Die Kunst-App Limna schätzt Gemälde preislich ein – laut Experten erstaunlich treffsicher.

Wer mit dem Kunstmarkt nicht auf Du und Du steht und sich nicht regelmässig mit Galeristen und Auktionshäusern austauscht, hat es schwer im Dschungel der Art Connaisseurs. Die Preise für Gemälde und Kunst im Allgemeinen sind schwer zu beziffern. Darüber kann auch keine mathematische Formel hinwegtäuschen: Breite + Höhe × Künstlerfaktor soll Interessierten den wahren Wert eines Bildes verraten. Leider ist der Begriff des Künstlerfaktors nicht so leicht zu bestimmen wie die Masse, denn der Verkäufer wird nur allzu oft eine andere Einschätzung vornehmen als der Käufer.
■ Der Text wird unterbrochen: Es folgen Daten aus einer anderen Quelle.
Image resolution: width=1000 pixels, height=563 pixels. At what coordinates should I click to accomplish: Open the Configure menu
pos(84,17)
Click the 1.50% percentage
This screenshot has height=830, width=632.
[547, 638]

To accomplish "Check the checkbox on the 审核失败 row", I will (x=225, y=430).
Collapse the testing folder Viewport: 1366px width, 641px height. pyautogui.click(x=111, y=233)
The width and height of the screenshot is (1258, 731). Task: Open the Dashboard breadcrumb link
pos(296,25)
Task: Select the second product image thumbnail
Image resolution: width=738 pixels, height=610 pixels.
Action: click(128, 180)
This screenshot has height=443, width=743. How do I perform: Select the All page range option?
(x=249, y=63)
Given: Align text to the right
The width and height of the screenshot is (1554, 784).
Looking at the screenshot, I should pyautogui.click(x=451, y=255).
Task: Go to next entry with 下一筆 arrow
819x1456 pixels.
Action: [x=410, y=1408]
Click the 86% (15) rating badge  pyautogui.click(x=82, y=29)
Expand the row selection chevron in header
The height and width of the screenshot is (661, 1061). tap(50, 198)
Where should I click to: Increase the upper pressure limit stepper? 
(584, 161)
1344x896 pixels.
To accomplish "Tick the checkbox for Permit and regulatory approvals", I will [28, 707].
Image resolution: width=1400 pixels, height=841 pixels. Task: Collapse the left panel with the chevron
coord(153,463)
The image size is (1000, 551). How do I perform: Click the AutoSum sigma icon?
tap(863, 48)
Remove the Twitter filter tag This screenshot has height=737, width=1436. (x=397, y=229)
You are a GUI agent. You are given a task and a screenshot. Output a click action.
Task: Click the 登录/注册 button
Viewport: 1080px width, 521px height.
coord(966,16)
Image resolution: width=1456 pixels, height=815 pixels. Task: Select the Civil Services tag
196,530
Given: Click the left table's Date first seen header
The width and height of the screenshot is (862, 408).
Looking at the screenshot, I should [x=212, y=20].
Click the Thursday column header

Zu dieser Einsicht dürften auch Stine Albertsen und Marek Claassen gekommen sein, bevor sie die App «Limna» entwickelten – eine künstliche Intelligenz, die Sammlern bei der Entscheidungsfindung helfen soll. Basis für die Ergebnisse ist die oben genannte Formel, und selbst namhafte Galeristen wie Johann König stehen diesem Fortschritt positiv gegenüber. Limna nutzt Algorithmen, um Gemälde anhand von Tausenden Daten preislich einschätzen zu können. Kaum wurden die Breite und Höhe sowie der Name des Künstlers eingegeben, schon weiss der Nutzer, ob er einem überteuerten oder einem unterschätzten Werk gegenübersteht. Nach eigenen Angaben funktioniert die App am besten mit zeitgenössischer Kunst, was auch auf der Hand liegen dürfte. Museal und kunsthistorisch abgesicherte Werke sind preislich bereits besser einzuschätzen als Bilder von Künstlern, die erst wenige Ausstellungen oder Auktionen hinter sich haben. Bei Skulpturen oder Fotos funktioniert der Algorithmus leider noch nicht. Albertsen und Claassen entwickelten die App in erster Linie für Laien. Sie sollen die Schwellenangst ablegen und sich im undurchsichtigen Kunstmarkt orientieren können. Aktuell ist die App nur für Apple-Nutzer verfügbar.